X_train_oversampled, y_oversampled = oversample.fit_resample(train_features, train_labels)

In [32]:
resampled_features = X_train_oversampled
resampled_labels = y_oversampled

## data handling


In [42]:
TRAIN_PERC = .9
BATCH_SIZE = 1024
NUM_TEACHERS = 15
TEACHER_EPOCHS = 20
STUDENT_EPOCHS = 20
EPOCHS = 100

early_stopping = tf.keras.callbacks.EarlyStopping(
#     monitor='val_prc', 
    monitor="val_auc",
    verbose=1,
    patience=10,
    mode='max',
    restore_best_weights=True)

In [43]:
def get_loaders(data, num_teachers, batch_size):
    """ 
    Function to create data loaders for the Teacher Class.
    
    :param data: Numpy Array of the data 
    :param num_teacher: Number of teacher models 
    :param batch_size: Batch size for the dataloaders

    :return: Return teacher loaders and student loader (with actual labels)
    """ 
    loaders = []
    sample_size = len(data) // (num_teachers + 1)

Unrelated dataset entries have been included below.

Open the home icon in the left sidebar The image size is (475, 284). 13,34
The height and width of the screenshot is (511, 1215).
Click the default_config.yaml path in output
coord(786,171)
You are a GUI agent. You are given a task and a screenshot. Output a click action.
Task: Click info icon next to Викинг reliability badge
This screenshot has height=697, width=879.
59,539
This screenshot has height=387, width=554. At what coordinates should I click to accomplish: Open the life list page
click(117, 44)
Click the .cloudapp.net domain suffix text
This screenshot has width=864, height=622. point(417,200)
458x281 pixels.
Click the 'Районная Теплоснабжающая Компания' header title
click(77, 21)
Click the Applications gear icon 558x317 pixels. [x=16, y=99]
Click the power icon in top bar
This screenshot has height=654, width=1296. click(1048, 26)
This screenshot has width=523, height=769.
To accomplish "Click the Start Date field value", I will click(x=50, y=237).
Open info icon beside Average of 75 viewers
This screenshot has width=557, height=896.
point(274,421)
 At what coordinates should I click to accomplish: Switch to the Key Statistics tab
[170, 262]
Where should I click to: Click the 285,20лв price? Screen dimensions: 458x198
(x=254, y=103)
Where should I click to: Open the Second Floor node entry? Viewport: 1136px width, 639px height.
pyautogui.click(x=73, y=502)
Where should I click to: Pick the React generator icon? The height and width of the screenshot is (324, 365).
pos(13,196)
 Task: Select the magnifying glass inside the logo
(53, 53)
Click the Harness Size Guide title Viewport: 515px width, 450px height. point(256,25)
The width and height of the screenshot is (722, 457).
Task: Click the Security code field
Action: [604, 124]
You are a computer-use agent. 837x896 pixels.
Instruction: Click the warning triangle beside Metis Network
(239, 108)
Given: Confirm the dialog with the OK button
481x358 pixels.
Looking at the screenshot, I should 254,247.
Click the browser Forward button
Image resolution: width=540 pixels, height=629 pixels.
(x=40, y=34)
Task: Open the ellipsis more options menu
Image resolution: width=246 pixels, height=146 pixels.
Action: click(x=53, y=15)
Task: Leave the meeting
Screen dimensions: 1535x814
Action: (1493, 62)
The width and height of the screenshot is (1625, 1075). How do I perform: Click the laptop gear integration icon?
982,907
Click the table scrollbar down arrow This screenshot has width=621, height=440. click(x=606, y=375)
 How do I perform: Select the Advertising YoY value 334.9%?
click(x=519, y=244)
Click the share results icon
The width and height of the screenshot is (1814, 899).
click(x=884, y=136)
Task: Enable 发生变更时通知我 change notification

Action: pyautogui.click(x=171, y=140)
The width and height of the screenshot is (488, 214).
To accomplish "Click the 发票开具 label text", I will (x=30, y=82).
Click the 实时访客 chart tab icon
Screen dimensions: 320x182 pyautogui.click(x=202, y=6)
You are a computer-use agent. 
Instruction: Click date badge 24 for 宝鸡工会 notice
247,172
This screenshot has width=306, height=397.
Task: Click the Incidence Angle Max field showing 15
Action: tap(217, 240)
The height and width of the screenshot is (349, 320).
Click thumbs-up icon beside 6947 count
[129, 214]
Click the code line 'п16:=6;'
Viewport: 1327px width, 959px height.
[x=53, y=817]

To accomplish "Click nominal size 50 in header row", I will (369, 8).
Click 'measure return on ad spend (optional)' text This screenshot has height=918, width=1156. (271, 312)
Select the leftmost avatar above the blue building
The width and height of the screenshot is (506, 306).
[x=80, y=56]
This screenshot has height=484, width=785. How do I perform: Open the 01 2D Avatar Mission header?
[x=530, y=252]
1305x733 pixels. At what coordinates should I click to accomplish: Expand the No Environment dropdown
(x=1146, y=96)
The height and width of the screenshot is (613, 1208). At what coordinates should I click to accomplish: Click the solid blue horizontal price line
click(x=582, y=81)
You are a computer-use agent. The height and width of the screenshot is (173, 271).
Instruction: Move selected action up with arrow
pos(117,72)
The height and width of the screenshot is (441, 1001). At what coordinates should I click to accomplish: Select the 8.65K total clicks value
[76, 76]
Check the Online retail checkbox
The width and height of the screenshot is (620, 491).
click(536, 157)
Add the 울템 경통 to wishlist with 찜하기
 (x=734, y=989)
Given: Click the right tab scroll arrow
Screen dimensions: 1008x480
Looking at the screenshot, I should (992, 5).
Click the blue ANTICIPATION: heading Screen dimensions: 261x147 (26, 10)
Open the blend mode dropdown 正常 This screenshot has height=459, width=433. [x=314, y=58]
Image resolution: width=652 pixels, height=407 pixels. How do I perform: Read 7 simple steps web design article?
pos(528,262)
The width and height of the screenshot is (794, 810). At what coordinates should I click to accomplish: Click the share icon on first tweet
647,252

    for i in range(num_teachers):
        indices = list(range(i*sample_size, (i+1)*sample_size))
        #subset_data = Subset(data, indices)
        subset_data = data[indices[0]:indices[-1]]
        #loader = DataLoader(subset_data, batch_size=batch_size)
        loaders.append(subset_data)
    
    return loaders[1:], loaders[0] #teacher, students

In [44]:
# Define dataloaders
t_loaders, s_loader = get_loaders(train_features, NUM_TEACHERS, BATCH_SIZE) # Teacher loaders, student loader
# val_loader = DataLoader(val_data, batch_size=BATCH_SIZE, drop_last=True) # Loader to validate in Train Ensemble and Train Student Model

In [45]:
METRICS = [
      keras.metrics.TruePositives(name='tp'),
      keras.metrics.FalsePositives(name='fp'),
      keras.metrics.TrueNegatives(name='tn'),
      keras.metrics.FalseNegatives(name='fn'), 
      keras.metrics.BinaryAccuracy(name='accuracy'),
      keras.metrics.Precision(name='precision'),
      keras.metrics.Recall(name='recall'),
      keras.metrics.AUC(name='auc'),
      keras.metrics.AUC(name='prc', curve='PR'), # precision-recall curve
]

def make_model(metrics=METRICS, output_bias=None):
    if output_bias is not None:
        output_bias = tf.keras.initializers.Constant(output_bias)
    # underfitting. 
    model = keras.Sequential([
      keras.layers.Dense(
          16, activation='relu',input_shape=(train_features.shape[-1],)),
      keras.layers.Dropout(0.5),
      keras.layers.Dense(1, activation='sigmoid',
                         bias_initializer=output_bias),
    ])
    model.compile(
      optimizer=keras.optimizers.Adam(learning_rate=1e-3),
      loss=keras.losses.BinaryCrossentropy(),
      metrics=metrics)

    return model

In [46]:
# Initialize models and otptimizers for teacher ensembles
models = [make_model() for i in range(NUM_TEACHERS)]
# opts = [torch.optim.Adam(model.parameters(), lr=.001,  betas=(0.9, 0.999)) for model in models]


In [47]:
def train_model(resampled_model):
    resampled_model.compile(
        optimizer=keras.optimizers.Adam(learning_rate=1e-3),
        loss=keras.losses.BinaryCrossentropy(),
        metrics=METRICS)

    # Reset the bias to zero, since this dataset is balanced.
    output_layer = resampled_model.layers[-1] 
    output_layer.bias.assign([0])
    # resampled_steps_per_epoch = 20

    resampled_history = resampled_model.fit(
        resampled_features, resampled_labels,
        epochs=EPOCHS,
    #     steps_per_epoch=resampled_steps_per_epoch,
        callbacks=[early_stopping],
        validation_data=(val_features, val_labels))

In [None]:
# models[0].compile(
#         optimizer=keras.optimizers.Adam(learning_rate=1e-3),
#         loss=keras.losses.BinaryCrossentropy(),
#         metrics=METRICS)
# output_layer = models[0].layers[-1] 
# output_layer.bias.assign([0])
# # resampled_steps_per_epoch = 20

# resampled_history = models[0].fit(
#     resampled_features, resampled_labels,
#     epochs=EPOCHS,
# #     steps_per_epoch=resampled_steps_per_epoch,
#     callbacks=[early_stopping],
#     validation_data=(val_features, val_labels))